Shrink your postal address to six characters with eLoc

The typical postal address is a few lines long. Now, you can shrink it into just six characters — no matter how long and complicated it is — and share with anyone who can find the building, business or even your home that it represents with almost pinpoint accuracy.



More than eight years after it started working on it, digital mapping company MapmyIndiaformally launched eLoc (short for e-Location) on Thursday. For now, it is a free service.




It shortens an address into a combination of six alphabets and numbers. You can put it on your visiting card, on a website or share via any other means. If someone is looking to reach you, the person needs to just enter the eLoc in MapmyIndia's maps portal (or app) and it will instantly offer turn-by-turn directions right up to your address.


The closest to eLoc, in a context that everyone can understand, is our PIN code. The problem with the PIN code is that it specifies an area that could as large as 50 square kilometres. An eLoc, on the other hand, can guide the user right up to the address.



If you're reading this, chances are that the eLoc for your address has already been created. You can head over to www.mapmyindia. com/eloc and check. Once you have your eLoc (ABC123 for example), you can also share a short URL to it, which will be //eloc.me/ABC123. Clicking the link will open MapmyIndia's maps in a web browser and show you the precise location. If you don't have an eLoc, you can right click on the map and create one.

Apart from consumer use, businesses and government services, too, could benefit from eLoc.

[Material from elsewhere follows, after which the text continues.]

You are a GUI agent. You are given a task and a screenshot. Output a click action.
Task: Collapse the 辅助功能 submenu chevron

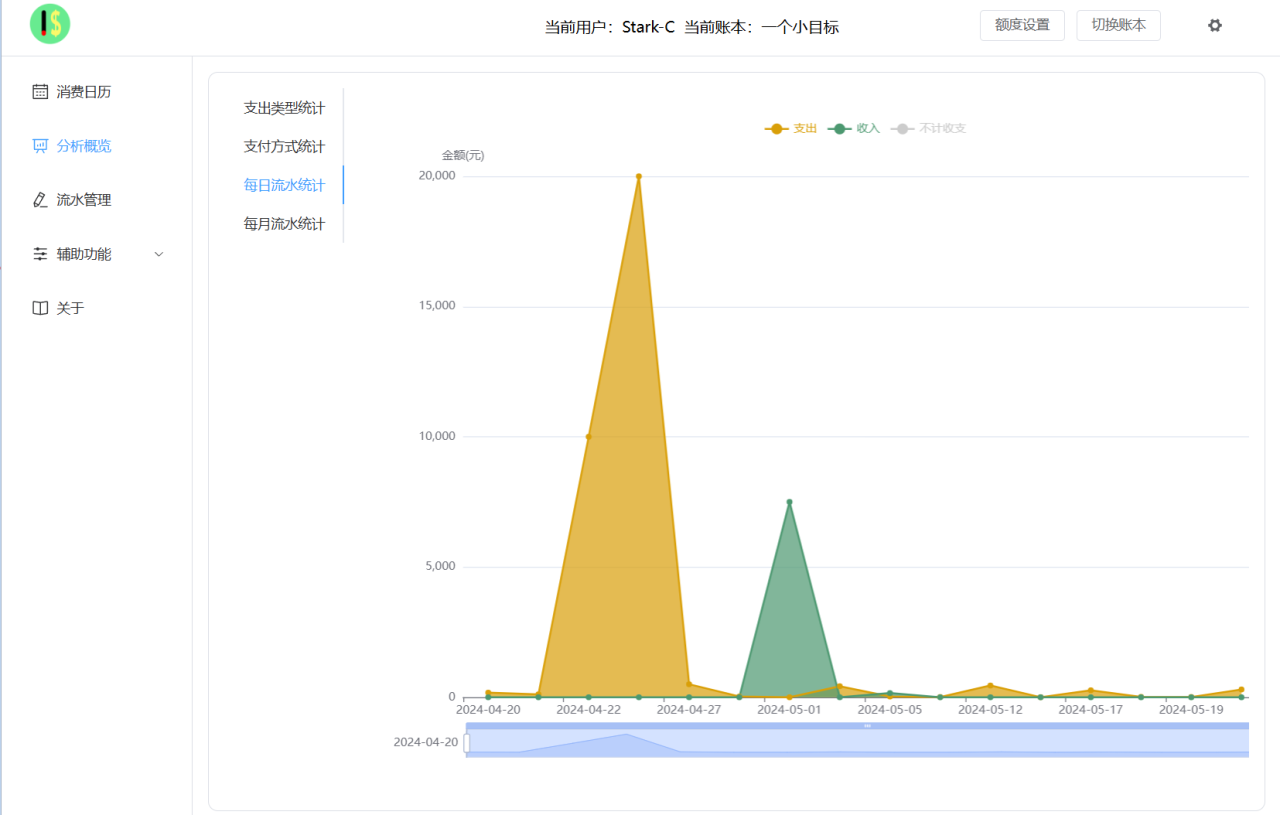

Taxi aggregators, emergency services, local deliveries, courier services, property administration, postal services and others can all use it.


"Just like Aadhaar is the identity of a person, eLoc is the identity of an address or a business," said Rakesh Verma, managing director of MapmyIndia. "Over 2 crore (20 million) eLocs have been generated already and, apart from the address, it can also include more information about a business."



When asked about monetising the eLoc, he said: "Initially, we want to do whatever it takes to get the maximum number of people to start using it. At some point, business will start benefiting from eLocs and that's when we will look at monetising. We want to take the total 20 million eLocs to about 100 million — as we keep building house addresses, the eLoc database will be built alongside."